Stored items
# # #
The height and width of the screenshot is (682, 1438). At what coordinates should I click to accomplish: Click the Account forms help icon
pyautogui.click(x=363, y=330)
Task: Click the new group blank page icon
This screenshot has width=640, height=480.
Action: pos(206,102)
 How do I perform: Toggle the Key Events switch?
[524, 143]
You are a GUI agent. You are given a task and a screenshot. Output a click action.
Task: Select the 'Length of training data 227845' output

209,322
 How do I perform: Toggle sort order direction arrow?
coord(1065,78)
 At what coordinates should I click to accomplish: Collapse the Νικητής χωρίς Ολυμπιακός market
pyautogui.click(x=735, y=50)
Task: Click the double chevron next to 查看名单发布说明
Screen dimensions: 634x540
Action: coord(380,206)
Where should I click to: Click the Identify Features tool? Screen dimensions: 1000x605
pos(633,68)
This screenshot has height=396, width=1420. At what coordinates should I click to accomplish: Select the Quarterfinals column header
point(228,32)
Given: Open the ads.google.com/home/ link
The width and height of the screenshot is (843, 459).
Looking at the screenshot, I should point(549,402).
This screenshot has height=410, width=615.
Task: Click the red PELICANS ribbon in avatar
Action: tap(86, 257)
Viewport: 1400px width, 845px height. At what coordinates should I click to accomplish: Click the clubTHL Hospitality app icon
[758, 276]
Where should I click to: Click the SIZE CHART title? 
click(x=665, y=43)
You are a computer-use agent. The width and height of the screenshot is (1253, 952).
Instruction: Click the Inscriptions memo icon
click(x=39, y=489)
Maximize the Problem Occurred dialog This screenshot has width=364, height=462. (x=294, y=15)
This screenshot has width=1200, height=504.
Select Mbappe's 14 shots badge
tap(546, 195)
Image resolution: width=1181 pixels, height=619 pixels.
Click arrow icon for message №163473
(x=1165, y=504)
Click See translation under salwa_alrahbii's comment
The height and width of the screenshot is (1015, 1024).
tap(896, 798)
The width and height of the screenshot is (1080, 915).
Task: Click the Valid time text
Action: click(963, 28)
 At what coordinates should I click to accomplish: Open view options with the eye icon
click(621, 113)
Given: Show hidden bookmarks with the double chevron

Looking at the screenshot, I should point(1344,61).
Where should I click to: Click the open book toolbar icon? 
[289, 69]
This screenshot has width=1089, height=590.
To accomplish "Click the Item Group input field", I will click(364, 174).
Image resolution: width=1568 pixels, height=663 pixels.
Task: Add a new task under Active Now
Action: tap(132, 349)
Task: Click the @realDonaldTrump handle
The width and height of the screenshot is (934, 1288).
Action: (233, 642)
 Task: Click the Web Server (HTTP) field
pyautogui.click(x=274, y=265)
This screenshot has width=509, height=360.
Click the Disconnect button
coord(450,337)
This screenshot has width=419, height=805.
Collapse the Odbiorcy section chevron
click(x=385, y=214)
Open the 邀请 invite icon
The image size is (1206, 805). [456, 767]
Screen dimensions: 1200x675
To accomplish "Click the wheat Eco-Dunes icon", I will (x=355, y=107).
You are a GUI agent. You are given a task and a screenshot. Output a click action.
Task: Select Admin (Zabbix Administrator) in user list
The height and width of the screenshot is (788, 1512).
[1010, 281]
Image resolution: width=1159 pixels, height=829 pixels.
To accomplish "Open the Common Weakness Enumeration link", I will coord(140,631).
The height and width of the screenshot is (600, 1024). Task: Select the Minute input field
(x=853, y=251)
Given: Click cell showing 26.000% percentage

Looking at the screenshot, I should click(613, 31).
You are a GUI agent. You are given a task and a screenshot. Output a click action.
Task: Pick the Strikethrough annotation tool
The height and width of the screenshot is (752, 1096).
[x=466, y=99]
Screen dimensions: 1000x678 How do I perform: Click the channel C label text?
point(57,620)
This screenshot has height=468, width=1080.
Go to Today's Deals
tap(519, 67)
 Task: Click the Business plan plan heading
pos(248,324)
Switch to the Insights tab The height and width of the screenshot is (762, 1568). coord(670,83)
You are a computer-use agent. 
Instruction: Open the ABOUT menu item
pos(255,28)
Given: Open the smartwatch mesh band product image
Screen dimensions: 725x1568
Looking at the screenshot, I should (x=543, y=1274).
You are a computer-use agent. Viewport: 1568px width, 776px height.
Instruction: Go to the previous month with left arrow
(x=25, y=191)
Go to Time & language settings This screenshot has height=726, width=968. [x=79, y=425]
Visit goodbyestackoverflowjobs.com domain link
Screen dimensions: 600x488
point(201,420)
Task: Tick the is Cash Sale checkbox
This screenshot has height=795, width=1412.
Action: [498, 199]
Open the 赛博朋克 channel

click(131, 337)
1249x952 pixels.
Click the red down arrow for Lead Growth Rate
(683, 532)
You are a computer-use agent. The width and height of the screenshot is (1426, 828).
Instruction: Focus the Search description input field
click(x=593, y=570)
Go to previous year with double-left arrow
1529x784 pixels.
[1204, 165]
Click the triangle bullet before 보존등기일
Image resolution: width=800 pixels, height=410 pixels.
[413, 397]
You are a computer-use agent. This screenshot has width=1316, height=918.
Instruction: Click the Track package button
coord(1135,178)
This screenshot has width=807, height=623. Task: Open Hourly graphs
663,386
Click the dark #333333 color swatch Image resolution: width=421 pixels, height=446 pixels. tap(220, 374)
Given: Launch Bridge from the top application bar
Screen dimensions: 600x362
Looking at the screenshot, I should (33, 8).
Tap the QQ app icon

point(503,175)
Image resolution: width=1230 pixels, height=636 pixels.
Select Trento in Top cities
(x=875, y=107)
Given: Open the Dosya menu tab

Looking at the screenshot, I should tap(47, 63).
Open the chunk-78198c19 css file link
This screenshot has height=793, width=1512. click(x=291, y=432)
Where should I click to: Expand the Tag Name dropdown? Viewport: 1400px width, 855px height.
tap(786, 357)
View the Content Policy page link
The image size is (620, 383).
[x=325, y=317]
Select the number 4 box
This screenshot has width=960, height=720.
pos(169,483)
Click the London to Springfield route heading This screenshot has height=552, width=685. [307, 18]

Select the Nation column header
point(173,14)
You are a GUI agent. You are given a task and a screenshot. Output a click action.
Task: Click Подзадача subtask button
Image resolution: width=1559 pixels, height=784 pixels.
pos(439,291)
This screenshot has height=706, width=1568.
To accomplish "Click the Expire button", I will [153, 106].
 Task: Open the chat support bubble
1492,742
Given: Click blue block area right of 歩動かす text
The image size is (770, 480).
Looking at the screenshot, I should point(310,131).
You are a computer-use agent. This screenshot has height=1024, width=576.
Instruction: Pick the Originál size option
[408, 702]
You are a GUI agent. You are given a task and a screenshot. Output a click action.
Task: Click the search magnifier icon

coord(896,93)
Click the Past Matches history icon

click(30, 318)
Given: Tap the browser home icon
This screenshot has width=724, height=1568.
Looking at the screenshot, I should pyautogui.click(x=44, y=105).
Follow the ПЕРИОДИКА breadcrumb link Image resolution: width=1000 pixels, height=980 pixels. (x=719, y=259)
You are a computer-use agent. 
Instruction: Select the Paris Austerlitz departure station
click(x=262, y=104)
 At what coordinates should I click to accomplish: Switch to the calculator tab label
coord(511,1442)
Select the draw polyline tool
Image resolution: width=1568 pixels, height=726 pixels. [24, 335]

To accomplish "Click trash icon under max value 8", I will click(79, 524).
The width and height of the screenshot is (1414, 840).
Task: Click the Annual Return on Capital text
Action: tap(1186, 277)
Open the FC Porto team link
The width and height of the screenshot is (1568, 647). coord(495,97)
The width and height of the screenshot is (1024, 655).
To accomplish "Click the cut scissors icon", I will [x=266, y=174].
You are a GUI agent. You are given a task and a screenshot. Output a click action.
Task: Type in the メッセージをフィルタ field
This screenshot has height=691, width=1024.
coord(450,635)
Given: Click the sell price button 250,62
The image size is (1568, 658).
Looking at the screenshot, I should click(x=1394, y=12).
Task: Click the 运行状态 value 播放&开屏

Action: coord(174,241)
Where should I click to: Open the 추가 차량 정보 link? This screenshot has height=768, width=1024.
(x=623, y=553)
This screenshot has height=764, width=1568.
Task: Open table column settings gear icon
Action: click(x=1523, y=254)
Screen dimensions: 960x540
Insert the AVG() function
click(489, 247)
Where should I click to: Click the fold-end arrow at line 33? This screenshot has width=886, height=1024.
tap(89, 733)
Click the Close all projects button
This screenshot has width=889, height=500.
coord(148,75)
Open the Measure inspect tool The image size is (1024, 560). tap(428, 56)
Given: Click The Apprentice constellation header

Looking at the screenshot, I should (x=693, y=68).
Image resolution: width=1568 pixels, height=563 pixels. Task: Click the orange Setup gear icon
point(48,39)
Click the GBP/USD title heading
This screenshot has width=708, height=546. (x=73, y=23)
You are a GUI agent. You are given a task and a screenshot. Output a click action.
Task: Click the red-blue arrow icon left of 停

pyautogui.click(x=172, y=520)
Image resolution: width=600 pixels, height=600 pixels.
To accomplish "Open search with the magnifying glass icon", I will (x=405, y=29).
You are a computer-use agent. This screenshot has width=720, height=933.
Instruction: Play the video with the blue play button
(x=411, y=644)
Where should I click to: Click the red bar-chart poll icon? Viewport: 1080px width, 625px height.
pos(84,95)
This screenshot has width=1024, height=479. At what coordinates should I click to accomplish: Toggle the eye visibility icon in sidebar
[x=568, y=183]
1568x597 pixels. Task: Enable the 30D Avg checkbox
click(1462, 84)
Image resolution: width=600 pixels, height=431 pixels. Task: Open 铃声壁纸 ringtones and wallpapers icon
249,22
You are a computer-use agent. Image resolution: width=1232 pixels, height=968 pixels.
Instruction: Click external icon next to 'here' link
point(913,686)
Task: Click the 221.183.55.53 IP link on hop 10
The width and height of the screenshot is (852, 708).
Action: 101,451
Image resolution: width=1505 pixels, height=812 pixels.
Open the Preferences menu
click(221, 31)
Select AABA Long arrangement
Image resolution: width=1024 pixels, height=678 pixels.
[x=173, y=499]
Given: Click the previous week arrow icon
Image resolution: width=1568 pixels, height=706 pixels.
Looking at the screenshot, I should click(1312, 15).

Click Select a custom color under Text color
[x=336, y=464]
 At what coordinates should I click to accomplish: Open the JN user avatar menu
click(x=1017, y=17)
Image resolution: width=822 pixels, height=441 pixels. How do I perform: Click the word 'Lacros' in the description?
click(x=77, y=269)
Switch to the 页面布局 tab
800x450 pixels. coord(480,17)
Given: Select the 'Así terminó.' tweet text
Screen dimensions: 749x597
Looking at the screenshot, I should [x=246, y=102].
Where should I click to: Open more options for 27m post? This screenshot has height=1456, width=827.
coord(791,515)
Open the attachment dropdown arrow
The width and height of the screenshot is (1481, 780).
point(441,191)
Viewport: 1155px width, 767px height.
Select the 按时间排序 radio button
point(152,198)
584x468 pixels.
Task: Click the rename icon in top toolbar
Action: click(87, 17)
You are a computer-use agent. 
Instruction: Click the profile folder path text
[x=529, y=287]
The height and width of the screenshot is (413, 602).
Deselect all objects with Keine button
# # #
**Work instructions**
Only the lines containing the string "page" are needed; pull them out of the records.

**Written reply**
Task: Click the new group blank page icon
View the Content Policy page link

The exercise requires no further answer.